Publicidade da JBS não apaga seu passivo ambiental

O compromisso público da JBS de investir US$ 1 bilhão até 2030 para reduzir as emissões de carbono é, por si só, uma notícia positiva. No entanto, é preciso avaliar se a cifra é uma fração pequena para compensar o passivo da empresa no quesito sustentabilidade. A JBS é uma corporação condenada pelo seu passado – também nessa área. Que o diga a britânica Global Witness, uma das mais respeitadas entidades do terceiro setor em todo o mundo. Em dezembro, a ONG divulgou um detalhado relatório acusando a empresa de ter comprado gado de 327 fazendas do Pará nas quais ocorreu desmatamento ilegal. De acordo com o levantamento, somente na região de São Félix do Xingu a JBS fez negócio com 109 propriedades alvo de desmate criminoso entre 2017 e 2019.

A JBS contesta o estudo da ONG. Mas a Global Witness não está sozinha. Em outubro do ano passado, outra entidade mundial, a Mighty Earth, desacreditou os planos da empresa dos irmãos Batista de zerar sua contribuição para o desmatamento da Amazônia, classificando-os como mais uma promessa “de uma longa linha de compromissos públicos sem continuidade”. Segundo a Mighty Earth, há mais de dez anos a JBS anuncia que deixará de comprar gado de fazendas desmatadas ilegalmente, sem honrar sua palavra.

O descrédito se alastra também entre investidores. A gestora finlandesa Nordea Asset Management, que administra 200 bilhões de euros, vendeu todas as ações da JBS em carteira. A decisão foi motivada pela suposta ligação da empresa com a destruição ambiental da Amazônia. Ressalte-se ainda o estudo realizado pela Chain Reaction Research (CRR), consórcio de entidades de conservação do meio ambiente. Ao analisar o desmatamento na cadeia de fornecimento da JBS, a CCR identificou uma expressiva exposição a riscos associados à destruição ambiental que podem comprometer 26% do seu lucro e aumentar seu custo de capital em cerca de 30%.

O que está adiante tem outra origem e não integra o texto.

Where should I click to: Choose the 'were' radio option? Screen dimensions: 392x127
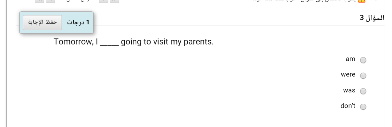[363, 75]
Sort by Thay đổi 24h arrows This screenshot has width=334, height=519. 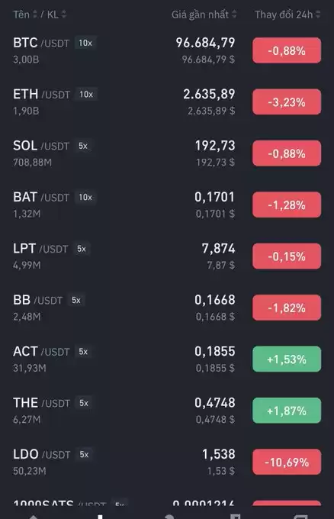[318, 15]
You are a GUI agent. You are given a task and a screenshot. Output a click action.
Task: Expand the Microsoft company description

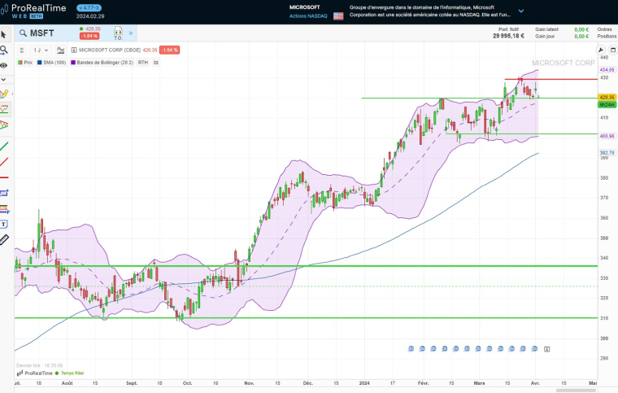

Os cálculos provavelmente não levam em consideração o papel decisivo da JBS na destruição de pequenos abatedouros, inclusive fazendo campanha para que houvesse intervenção sanitária nessas empresas. O resultado foi uma carnificina de milhares de postos de trabalho. O passado, portanto, justifica o estardalhaço com que a companhia anunciou seu plano de reduzir as emissões de carbono, com anúncios pagos na capa das principais publicações impressas do país. Por ora, o tamanho da exposição da JBS na mídia mais indica que a companhia quer surfar na onda da sustentabilidade e fazer com que o seu passado seja esquecido.